Assigned task: Search term "agent": copy each line of the data containing it.

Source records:
::::
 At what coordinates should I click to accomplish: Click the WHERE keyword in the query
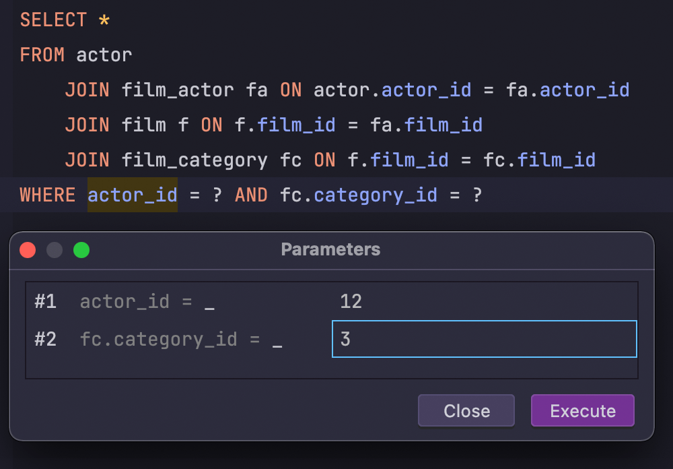coord(48,195)
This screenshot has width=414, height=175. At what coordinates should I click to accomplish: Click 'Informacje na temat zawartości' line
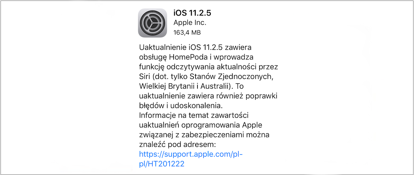tap(194, 115)
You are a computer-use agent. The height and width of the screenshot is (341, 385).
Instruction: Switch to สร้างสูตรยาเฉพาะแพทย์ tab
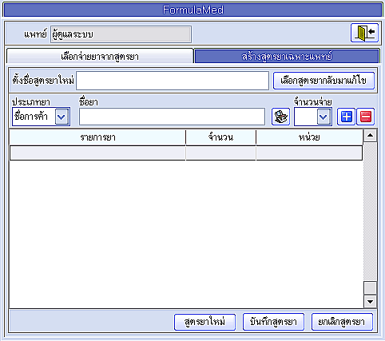[x=287, y=56]
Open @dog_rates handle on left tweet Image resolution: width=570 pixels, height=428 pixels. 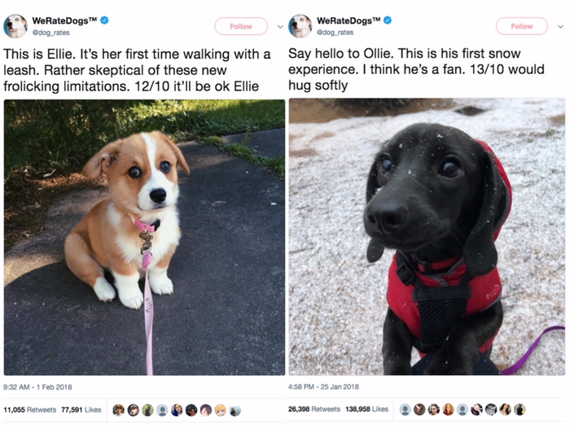[51, 33]
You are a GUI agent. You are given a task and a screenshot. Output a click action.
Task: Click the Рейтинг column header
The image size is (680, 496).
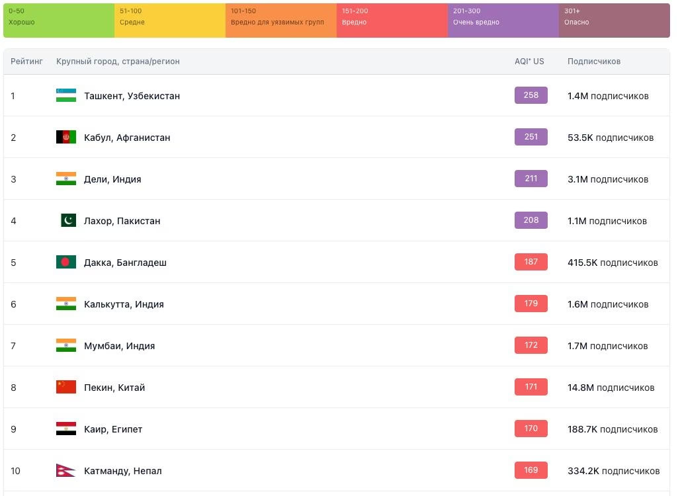coord(26,62)
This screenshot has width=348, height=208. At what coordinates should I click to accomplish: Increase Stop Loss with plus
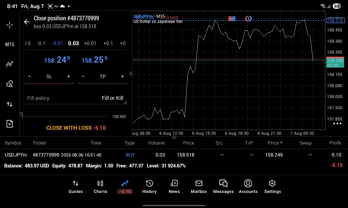pyautogui.click(x=69, y=76)
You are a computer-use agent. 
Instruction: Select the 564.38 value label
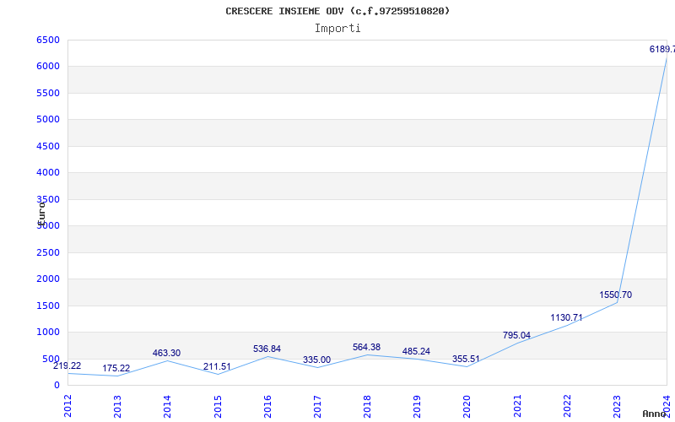coord(367,347)
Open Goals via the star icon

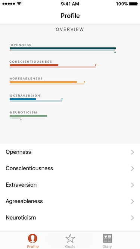tap(70, 238)
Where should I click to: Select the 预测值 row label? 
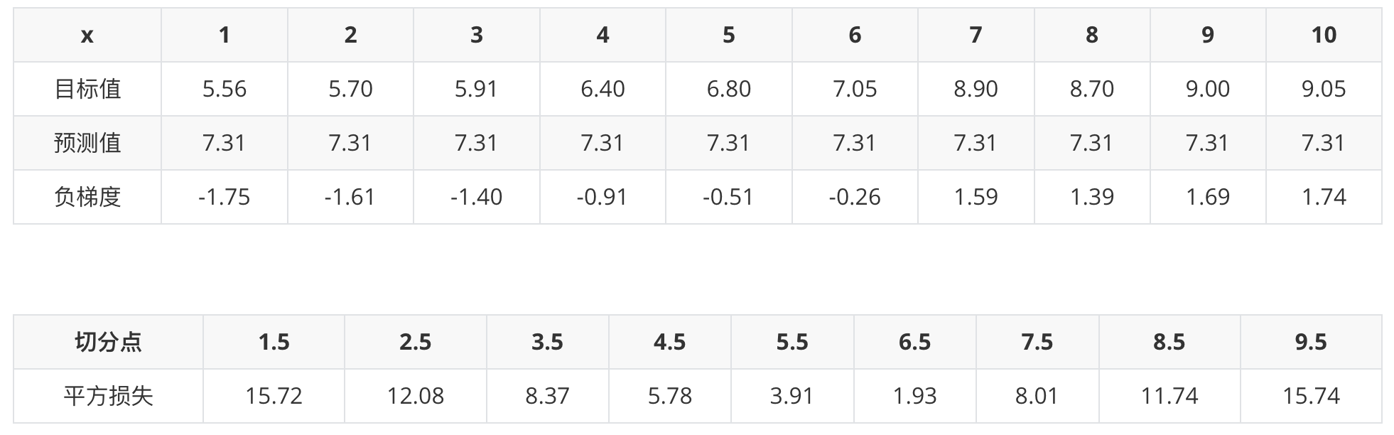tap(87, 143)
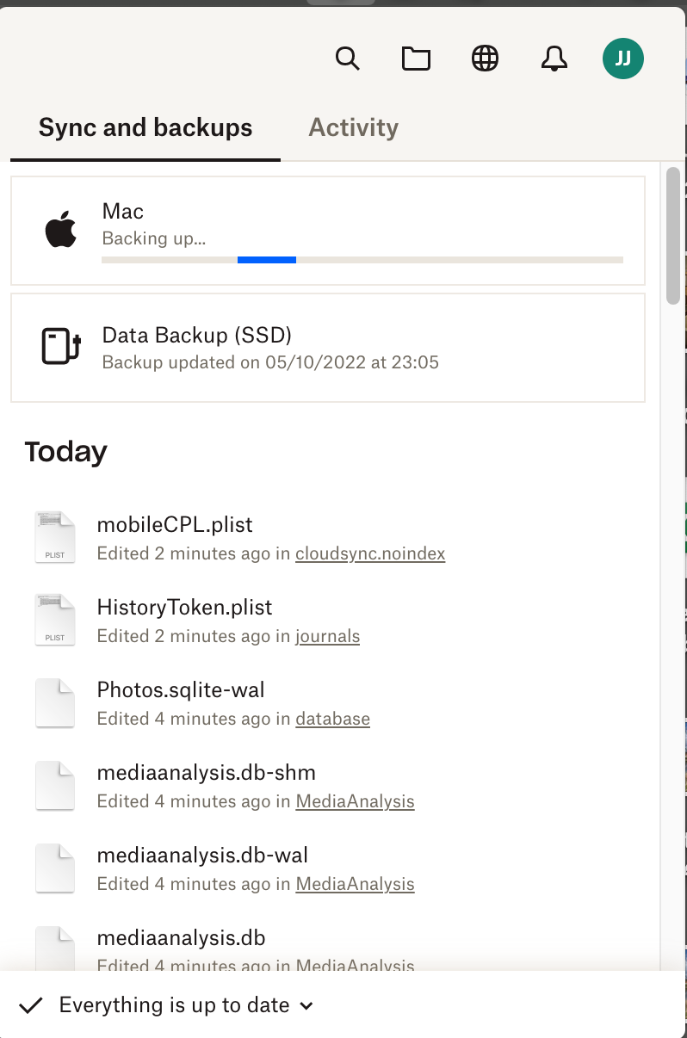The image size is (687, 1038).
Task: Open the notifications bell icon
Action: coord(554,59)
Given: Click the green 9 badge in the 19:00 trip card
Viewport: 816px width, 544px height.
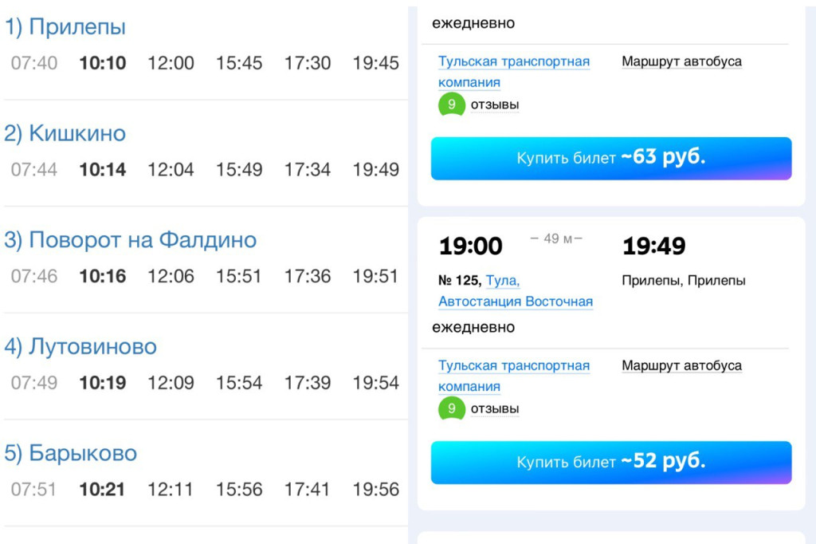Looking at the screenshot, I should [x=452, y=409].
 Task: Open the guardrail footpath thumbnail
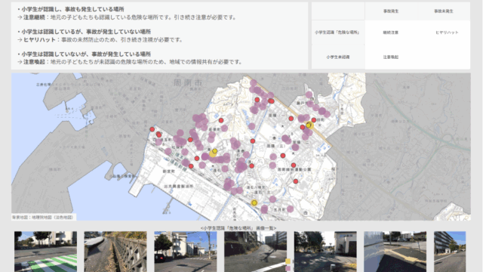pyautogui.click(x=115, y=252)
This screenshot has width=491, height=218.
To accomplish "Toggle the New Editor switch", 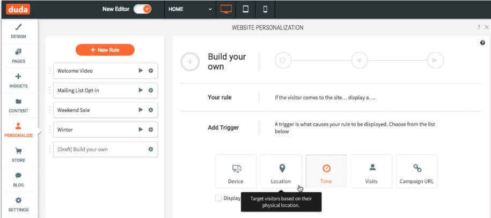I will [x=143, y=9].
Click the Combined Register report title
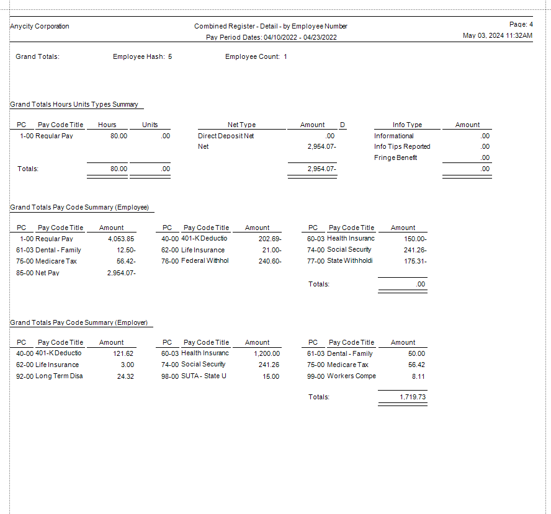 click(x=271, y=27)
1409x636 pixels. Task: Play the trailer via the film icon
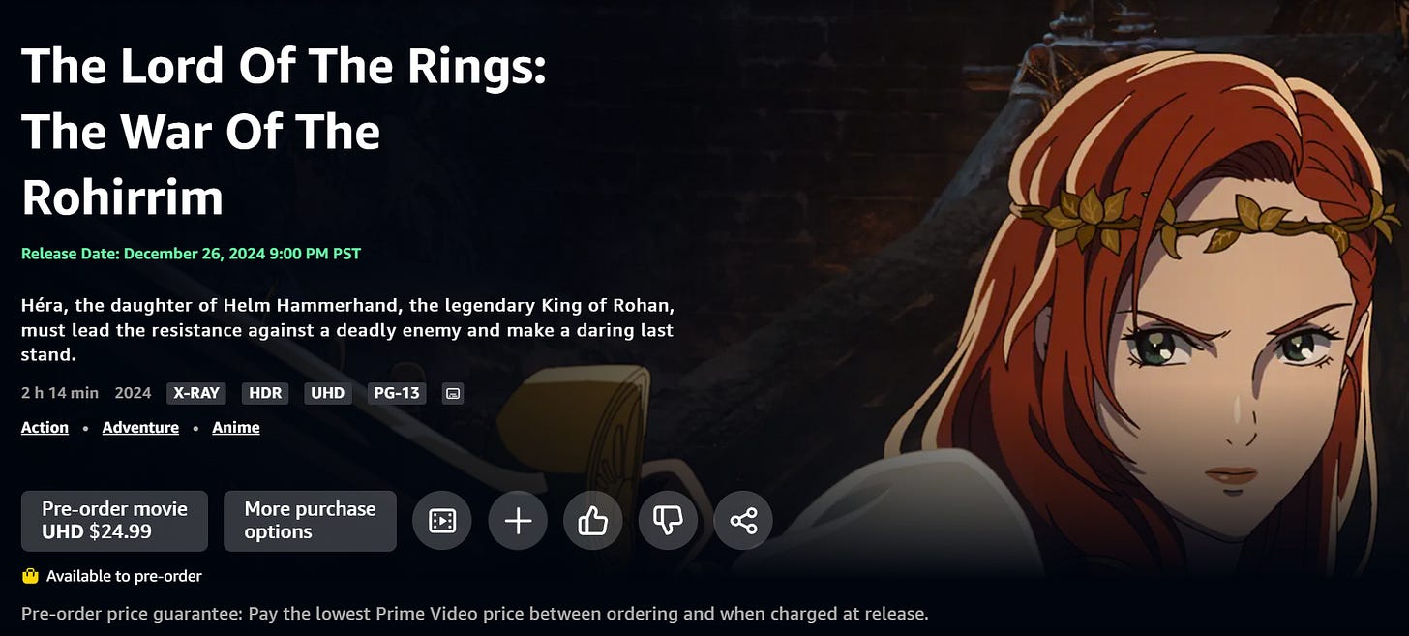point(442,522)
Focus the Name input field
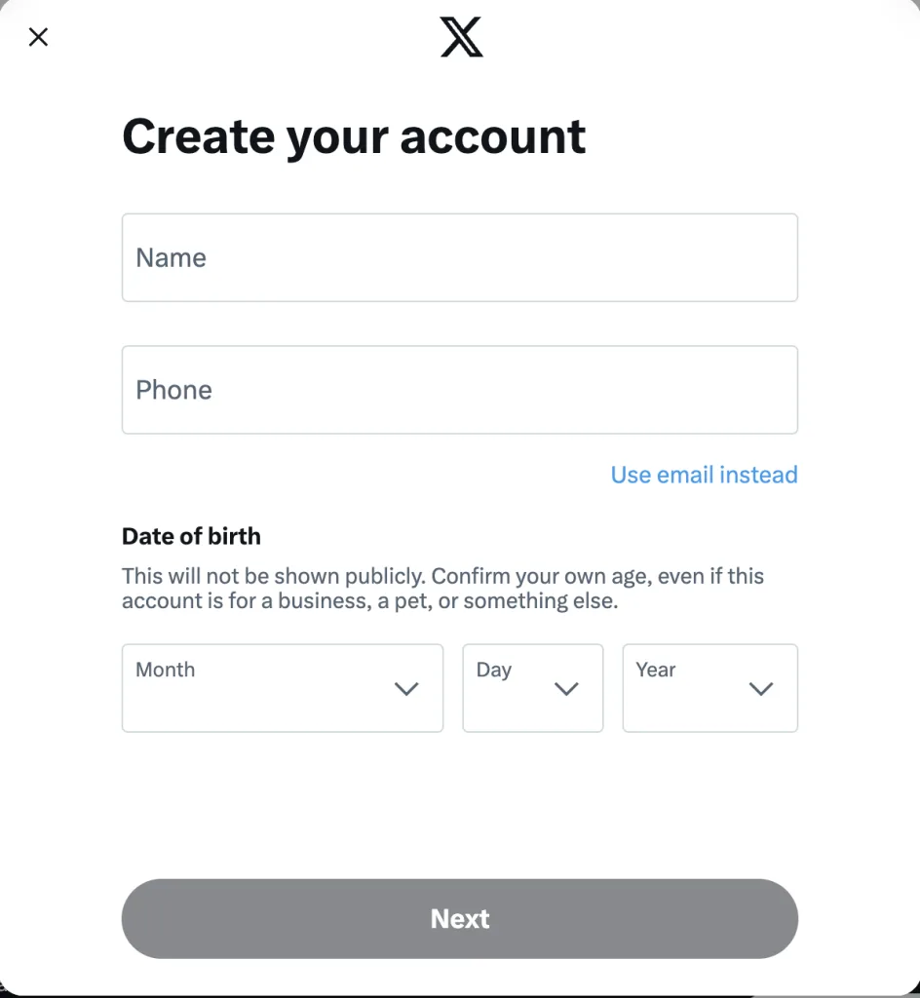The width and height of the screenshot is (920, 998). click(x=459, y=257)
::::
Answer for this exercise:
You are a computer-use agent. The height and width of the screenshot is (341, 385).
You are a GUI agent. You are given a task and a screenshot. Output a click action.
You are a computer-use agent. 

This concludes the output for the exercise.